All of these limited and stereotypical images have made it difficult for audiences and Arts organisations to support the vibrant nuances and diversities within my communities – Pacific-Australian and Western Sydney.
As seen in Diversity Arts Beyond Tick Boxes report, there is still yet to be a deeper, meaningful and committed understanding of cultural diversity in our Arts industry. The problem is that the Australian Arts sector is dominated by a cultural perspective where excellence is synonymous with Whiteness. It is a deep systemic issue of racism. I mean, that’s how Chris Lilley got to make multiple TV shows in Blackface and Brownface.
I believe that Arts organisations need to have quotas to support Indigenous and culturally and linguistically diverse artists. I also believe in the self-determination of marginalised artists to make and reclaim our own spaces. I also believe in our expectations to be supported wholeheartedly by Arts organisations when marginalised individuals and groups begin to create our own pathways.
My own pathway started when I joined Sweatshop: Western Sydney Literacy Movement, a grassroots organisation dedicated to empowering groups and individuals from culturally and linguistically diverse backgrounds through training and employment in creative and critical writing initiatives.

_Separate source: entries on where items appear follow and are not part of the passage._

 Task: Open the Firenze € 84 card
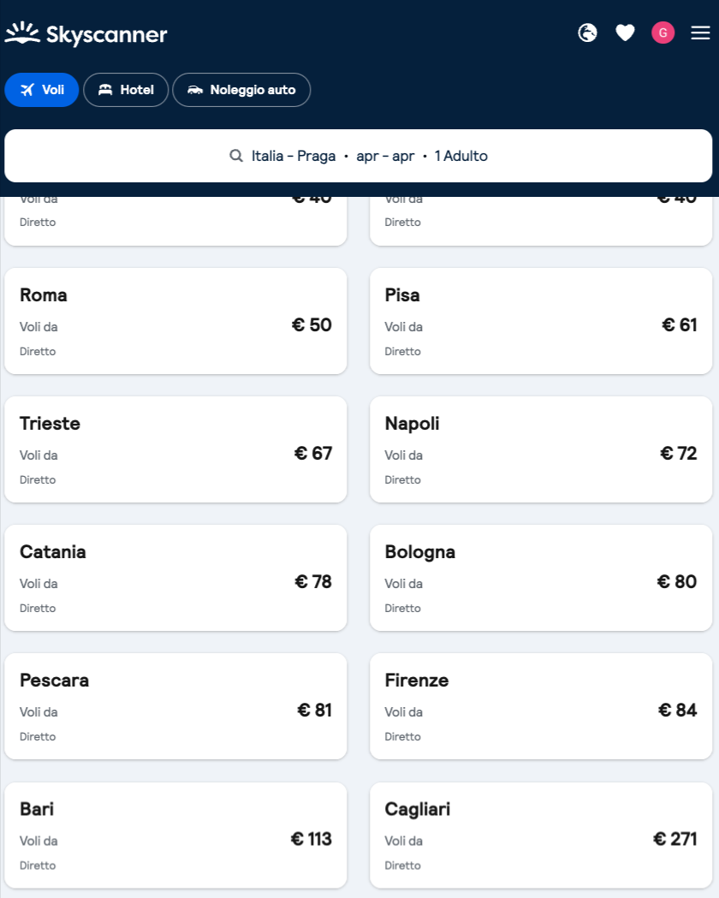pyautogui.click(x=541, y=706)
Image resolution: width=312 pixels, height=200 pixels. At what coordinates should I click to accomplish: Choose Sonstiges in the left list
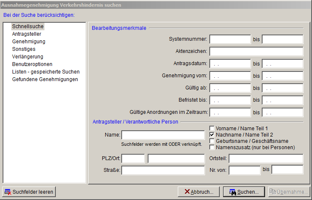(x=24, y=49)
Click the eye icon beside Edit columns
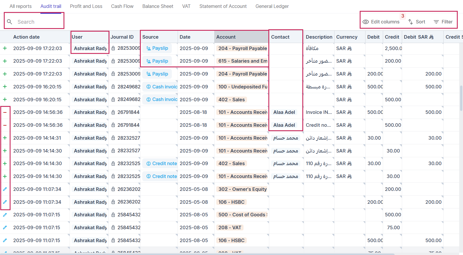 tap(366, 22)
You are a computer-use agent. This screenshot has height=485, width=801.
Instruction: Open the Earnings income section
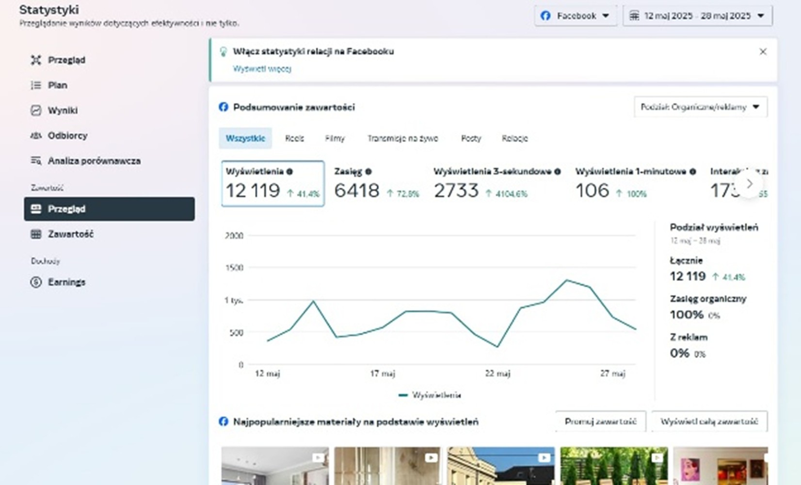click(x=66, y=282)
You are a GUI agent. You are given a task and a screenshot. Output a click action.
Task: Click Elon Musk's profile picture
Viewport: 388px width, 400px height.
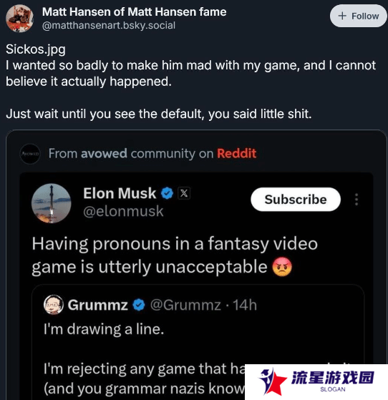[x=52, y=203]
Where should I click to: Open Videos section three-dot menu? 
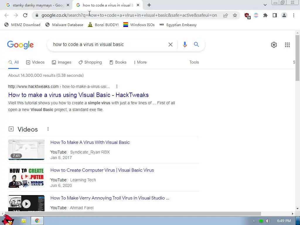coord(48,129)
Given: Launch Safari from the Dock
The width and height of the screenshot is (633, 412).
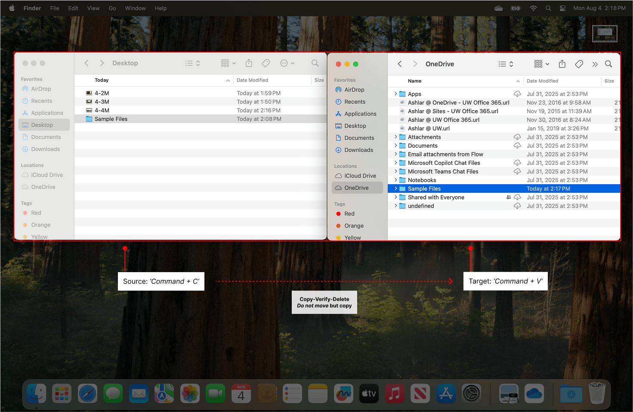Looking at the screenshot, I should (87, 393).
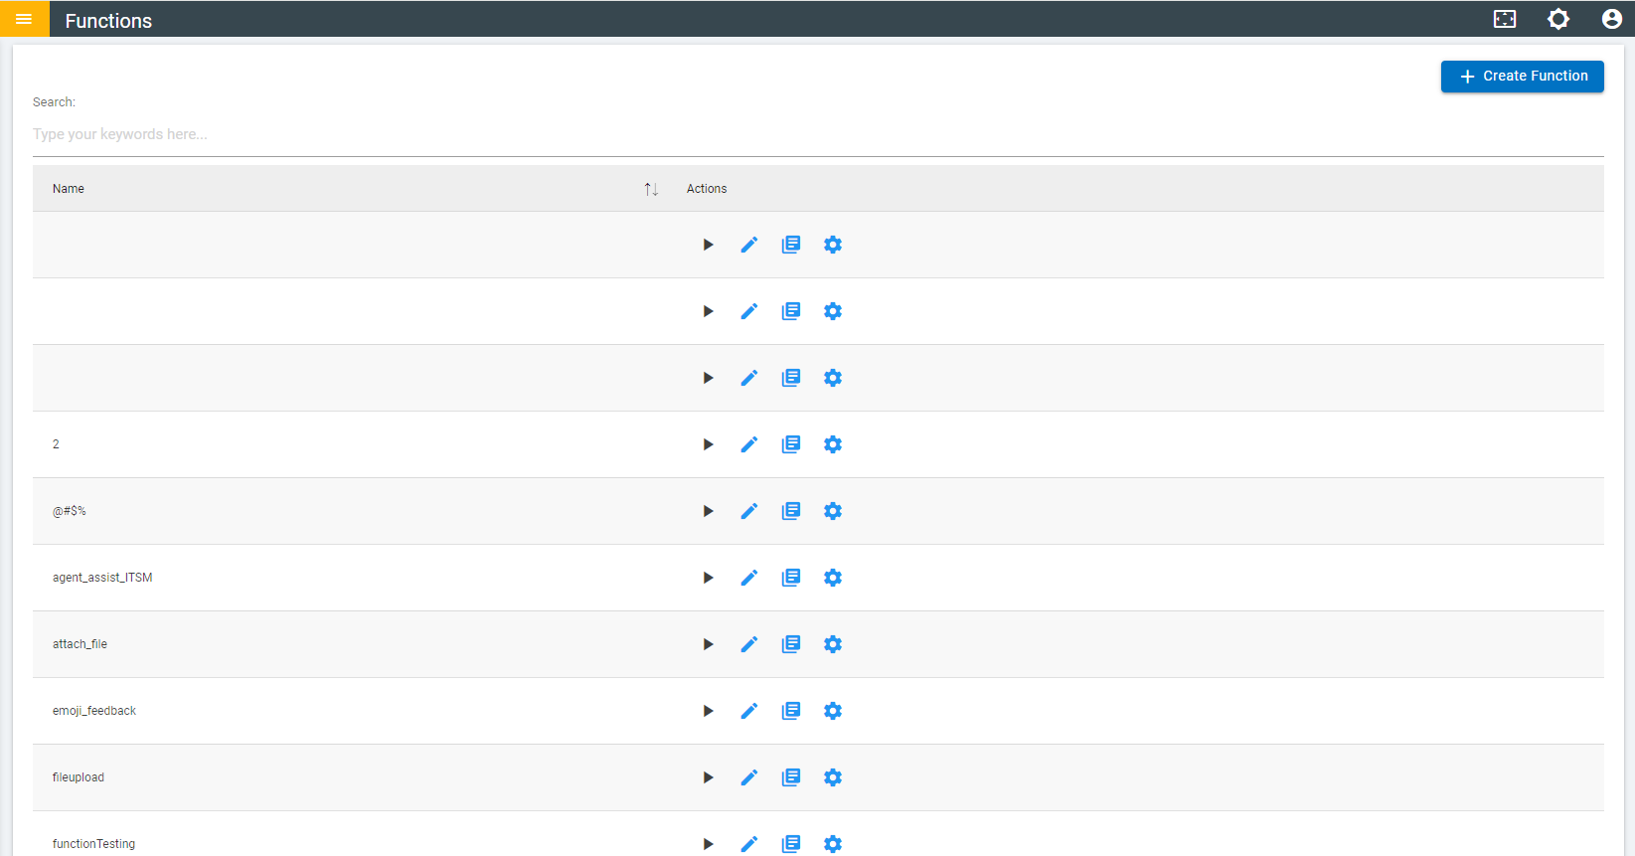This screenshot has height=856, width=1635.
Task: View logs for attach_file function
Action: pyautogui.click(x=791, y=644)
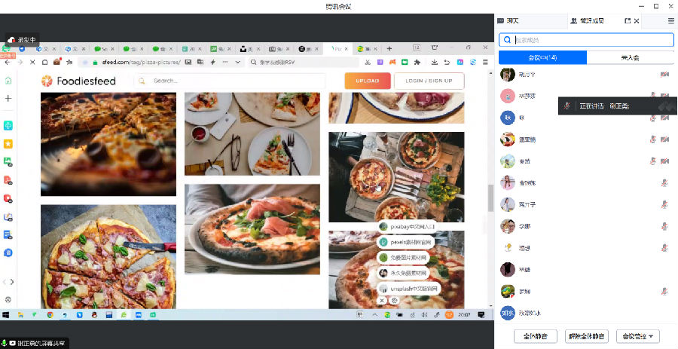Screen dimensions: 678x349
Task: Toggle microphone mute for 李娜
Action: (664, 226)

I first joined Sweatshop in 2016 when I was graduating from my Bachelor of Arts degree, when I was volunteering at an inner-city arts organisation for over a year with no job prospects and when my nickname at home was still Fie Palangi, which means Wanting to be White.
During my first Sweatshop meeting, I met writers of colour from Blacktown, Bankstown, Cabramatta, Parramatta and Liverpool. I didn’t even know writers could exist in Western Sydney let alone writers who openly recognised and embraced their cultures. It was the first time in my life I had seen artists, from various cultural backgrounds that I grew up around, educating and supporting each other.
Sweatshop taught me the fundamentals of good writing and how to represent myself in nuanced ways to combat racist stereotypes whilst also making an original contribution to knowledge.
Now, I am the General Manager of Sweatshop. As part of my role, I get to run monthly writer’s workshops for women of colour, as we work towards publishing our first anthology, which will be launched at the Sydney Writers’ Festival in 2019. I also get to facilitate workshops in high schools all across Western Sydney in order to create publications like The Big Black Thing Chapter 1 and Chapter 2, which aims to create new and alternative forms of representation for marginalised communities.
This is how I have seen the self-determination of grassroots organisations attempt to transform marginalised lives and bring our experience to centre. I am not interested in how Arts organisations can measure me. I am interested in wholehearted belief and support when marginalised communities create our own pathways towards equality and justice.